**Exercise details:** After the line containing "This screenshot has width=805, height=514.", write nothing more; before it, reproduce every line of the material below exactly, starting with the first.

**Dataset records:**
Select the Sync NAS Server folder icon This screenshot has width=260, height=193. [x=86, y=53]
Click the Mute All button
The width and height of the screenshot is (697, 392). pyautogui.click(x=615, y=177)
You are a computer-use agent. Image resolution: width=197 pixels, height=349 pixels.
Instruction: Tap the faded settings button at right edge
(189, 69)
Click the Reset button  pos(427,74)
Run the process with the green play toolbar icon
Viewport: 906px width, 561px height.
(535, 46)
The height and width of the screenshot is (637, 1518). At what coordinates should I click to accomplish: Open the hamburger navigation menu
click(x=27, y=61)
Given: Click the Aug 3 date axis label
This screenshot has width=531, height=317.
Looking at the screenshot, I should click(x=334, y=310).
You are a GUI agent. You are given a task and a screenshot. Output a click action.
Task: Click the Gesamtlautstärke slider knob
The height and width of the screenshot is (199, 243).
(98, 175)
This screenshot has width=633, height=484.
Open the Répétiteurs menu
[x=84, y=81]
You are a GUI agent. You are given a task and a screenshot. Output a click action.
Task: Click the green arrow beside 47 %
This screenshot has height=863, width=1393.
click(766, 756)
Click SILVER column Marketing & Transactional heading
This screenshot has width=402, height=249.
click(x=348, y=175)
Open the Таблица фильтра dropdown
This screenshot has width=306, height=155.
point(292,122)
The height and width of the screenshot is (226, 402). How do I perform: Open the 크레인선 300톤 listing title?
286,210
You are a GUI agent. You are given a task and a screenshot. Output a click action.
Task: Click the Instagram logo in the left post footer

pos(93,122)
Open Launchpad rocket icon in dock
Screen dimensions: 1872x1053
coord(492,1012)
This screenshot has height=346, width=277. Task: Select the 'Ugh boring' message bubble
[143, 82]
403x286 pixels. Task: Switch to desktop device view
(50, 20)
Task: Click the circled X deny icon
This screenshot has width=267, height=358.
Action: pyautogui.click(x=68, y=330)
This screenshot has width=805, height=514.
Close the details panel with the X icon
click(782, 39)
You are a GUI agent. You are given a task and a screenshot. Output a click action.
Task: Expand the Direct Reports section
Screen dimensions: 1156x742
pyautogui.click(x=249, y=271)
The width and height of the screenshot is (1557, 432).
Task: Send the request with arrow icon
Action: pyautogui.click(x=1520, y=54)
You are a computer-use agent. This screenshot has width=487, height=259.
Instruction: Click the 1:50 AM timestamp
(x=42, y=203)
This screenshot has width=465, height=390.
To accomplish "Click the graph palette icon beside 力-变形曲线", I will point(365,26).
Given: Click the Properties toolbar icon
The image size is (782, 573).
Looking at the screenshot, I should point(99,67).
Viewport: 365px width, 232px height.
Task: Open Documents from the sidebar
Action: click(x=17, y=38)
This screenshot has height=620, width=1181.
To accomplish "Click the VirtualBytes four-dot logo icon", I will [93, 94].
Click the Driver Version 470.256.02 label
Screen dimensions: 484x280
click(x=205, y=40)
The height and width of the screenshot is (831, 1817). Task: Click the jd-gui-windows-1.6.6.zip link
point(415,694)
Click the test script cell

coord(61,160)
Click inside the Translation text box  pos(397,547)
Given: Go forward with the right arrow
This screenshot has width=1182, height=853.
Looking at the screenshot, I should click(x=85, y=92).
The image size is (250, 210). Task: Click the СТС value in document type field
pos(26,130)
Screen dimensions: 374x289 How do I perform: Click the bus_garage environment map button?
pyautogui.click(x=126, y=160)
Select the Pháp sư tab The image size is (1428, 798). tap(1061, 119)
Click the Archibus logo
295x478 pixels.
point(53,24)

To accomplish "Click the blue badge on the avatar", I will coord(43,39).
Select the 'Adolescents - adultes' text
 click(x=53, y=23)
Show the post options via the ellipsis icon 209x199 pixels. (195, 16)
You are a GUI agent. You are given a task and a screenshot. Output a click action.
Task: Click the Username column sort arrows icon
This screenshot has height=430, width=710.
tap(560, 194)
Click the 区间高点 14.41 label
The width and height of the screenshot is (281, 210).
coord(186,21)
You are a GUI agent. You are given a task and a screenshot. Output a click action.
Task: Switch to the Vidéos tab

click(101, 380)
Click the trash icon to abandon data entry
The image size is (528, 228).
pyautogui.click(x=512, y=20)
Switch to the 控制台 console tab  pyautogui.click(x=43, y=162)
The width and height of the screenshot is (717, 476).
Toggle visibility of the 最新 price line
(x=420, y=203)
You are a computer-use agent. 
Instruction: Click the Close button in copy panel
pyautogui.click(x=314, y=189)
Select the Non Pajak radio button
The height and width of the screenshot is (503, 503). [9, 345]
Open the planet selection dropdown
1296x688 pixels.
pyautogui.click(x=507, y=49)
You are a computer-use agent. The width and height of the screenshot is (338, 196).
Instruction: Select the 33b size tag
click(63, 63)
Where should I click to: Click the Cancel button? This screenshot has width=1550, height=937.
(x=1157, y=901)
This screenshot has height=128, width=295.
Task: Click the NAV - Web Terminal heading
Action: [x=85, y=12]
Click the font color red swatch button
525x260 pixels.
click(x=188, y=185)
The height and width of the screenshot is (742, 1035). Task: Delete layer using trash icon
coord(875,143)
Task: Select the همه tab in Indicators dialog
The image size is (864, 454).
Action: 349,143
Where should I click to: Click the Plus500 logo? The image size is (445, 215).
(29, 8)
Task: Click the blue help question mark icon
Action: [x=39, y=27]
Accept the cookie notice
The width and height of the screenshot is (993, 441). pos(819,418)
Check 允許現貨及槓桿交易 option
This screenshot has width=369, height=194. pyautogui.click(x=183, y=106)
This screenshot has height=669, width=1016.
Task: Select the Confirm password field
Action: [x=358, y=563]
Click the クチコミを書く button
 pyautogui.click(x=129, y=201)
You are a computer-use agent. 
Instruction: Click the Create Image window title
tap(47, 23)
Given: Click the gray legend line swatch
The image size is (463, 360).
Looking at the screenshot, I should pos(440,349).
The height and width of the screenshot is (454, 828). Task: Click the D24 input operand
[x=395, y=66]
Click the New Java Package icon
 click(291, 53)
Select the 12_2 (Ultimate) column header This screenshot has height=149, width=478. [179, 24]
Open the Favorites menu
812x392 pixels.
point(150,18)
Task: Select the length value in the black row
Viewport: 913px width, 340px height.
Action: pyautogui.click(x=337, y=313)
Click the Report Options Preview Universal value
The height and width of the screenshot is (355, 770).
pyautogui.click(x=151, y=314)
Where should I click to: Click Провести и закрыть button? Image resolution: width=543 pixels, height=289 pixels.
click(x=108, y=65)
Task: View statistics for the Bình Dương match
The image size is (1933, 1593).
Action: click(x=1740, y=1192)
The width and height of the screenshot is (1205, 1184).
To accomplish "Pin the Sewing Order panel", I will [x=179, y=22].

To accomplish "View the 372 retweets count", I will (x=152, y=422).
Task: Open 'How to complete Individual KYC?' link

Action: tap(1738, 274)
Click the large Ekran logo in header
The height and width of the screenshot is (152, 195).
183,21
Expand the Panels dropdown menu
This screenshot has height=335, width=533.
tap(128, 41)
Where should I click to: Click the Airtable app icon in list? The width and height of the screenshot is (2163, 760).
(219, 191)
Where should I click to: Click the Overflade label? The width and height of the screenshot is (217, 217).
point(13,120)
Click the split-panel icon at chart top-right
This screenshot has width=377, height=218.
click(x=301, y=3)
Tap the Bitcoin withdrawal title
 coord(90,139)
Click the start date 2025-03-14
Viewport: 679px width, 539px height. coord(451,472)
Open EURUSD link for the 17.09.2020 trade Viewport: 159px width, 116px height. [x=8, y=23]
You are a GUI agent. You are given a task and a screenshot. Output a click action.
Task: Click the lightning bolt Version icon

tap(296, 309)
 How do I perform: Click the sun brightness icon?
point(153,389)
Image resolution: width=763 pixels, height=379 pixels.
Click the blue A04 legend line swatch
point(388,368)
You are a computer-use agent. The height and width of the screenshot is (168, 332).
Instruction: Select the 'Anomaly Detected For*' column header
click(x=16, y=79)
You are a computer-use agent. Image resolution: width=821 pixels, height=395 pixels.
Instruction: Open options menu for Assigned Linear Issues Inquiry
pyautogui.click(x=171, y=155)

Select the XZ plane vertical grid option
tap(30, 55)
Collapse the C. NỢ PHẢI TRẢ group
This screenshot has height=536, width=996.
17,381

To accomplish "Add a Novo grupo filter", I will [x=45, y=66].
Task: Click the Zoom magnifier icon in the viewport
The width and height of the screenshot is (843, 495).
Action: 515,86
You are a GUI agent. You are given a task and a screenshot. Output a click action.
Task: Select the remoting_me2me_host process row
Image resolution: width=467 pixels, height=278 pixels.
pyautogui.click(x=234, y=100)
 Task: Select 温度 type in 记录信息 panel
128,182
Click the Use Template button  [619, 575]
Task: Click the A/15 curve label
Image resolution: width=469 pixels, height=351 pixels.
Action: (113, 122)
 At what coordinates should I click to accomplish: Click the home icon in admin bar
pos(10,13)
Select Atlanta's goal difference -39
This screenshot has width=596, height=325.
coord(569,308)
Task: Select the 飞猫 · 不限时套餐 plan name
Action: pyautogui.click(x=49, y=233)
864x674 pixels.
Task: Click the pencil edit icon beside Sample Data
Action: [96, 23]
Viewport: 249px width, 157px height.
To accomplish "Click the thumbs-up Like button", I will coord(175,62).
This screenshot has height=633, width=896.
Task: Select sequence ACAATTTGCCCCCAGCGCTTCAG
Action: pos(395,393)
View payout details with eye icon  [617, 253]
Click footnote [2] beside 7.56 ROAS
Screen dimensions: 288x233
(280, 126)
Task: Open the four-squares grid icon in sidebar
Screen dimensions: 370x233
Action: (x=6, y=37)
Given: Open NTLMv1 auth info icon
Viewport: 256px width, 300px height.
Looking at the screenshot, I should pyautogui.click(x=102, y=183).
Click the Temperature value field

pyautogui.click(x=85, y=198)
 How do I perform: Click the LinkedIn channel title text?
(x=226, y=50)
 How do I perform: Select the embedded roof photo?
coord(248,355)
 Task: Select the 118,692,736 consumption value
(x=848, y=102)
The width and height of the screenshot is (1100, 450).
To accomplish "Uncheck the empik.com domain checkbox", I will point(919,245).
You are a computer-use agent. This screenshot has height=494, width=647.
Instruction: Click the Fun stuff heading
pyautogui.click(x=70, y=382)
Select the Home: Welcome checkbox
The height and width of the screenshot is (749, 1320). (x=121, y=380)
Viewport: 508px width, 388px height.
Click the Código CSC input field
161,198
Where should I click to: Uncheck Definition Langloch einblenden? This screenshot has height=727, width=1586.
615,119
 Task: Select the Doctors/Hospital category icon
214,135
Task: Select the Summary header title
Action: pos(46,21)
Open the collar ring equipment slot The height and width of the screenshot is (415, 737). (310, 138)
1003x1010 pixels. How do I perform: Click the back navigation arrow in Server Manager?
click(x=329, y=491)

**Output of the task:**
Select the Sync NAS Server folder icon This screenshot has width=260, height=193. [x=86, y=53]
Click the Mute All button
The width and height of the screenshot is (697, 392). pyautogui.click(x=615, y=177)
You are a computer-use agent. Image resolution: width=197 pixels, height=349 pixels.
Instruction: Tap the faded settings button at right edge
(189, 69)
Click the Reset button  pos(427,74)
Run the process with the green play toolbar icon
Viewport: 906px width, 561px height.
(535, 46)
The height and width of the screenshot is (637, 1518). At what coordinates should I click to accomplish: Open the hamburger navigation menu
click(x=27, y=61)
Given: Click the Aug 3 date axis label
This screenshot has width=531, height=317.
Looking at the screenshot, I should click(x=334, y=310).
You are a GUI agent. You are given a task and a screenshot. Output a click action.
Task: Click the Gesamtlautstärke slider knob
The height and width of the screenshot is (199, 243).
(98, 175)
This screenshot has width=633, height=484.
Open the Répétiteurs menu
[x=84, y=81]
You are a GUI agent. You are given a task and a screenshot. Output a click action.
Task: Click the green arrow beside 47 %
This screenshot has height=863, width=1393.
click(766, 756)
Click SILVER column Marketing & Transactional heading
This screenshot has width=402, height=249.
click(x=348, y=175)
Open the Таблица фильтра dropdown
This screenshot has width=306, height=155.
point(292,122)
The height and width of the screenshot is (226, 402). How do I perform: Open the 크레인선 300톤 listing title?
286,210
You are a GUI agent. You are given a task and a screenshot. Output a click action.
Task: Click the Instagram logo in the left post footer

pos(93,122)
Open Launchpad rocket icon in dock
Screen dimensions: 1872x1053
coord(492,1012)
This screenshot has height=346, width=277. Task: Select the 'Ugh boring' message bubble
[143, 82]
403x286 pixels. Task: Switch to desktop device view
(50, 20)
Task: Click the circled X deny icon
This screenshot has width=267, height=358.
Action: pyautogui.click(x=68, y=330)
This screenshot has width=805, height=514.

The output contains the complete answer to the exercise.